▸ What is needed
Because the lines must stay identical, write out the data without changing anything.
+===+
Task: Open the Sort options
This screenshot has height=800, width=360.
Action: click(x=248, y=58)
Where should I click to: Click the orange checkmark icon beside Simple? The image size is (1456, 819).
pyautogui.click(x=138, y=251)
+===+
▸ Answer section
Task: Open the Sort options
This screenshot has height=800, width=360.
Action: click(x=248, y=58)
Where should I click to: Click the orange checkmark icon beside Simple? The image size is (1456, 819).
pyautogui.click(x=138, y=251)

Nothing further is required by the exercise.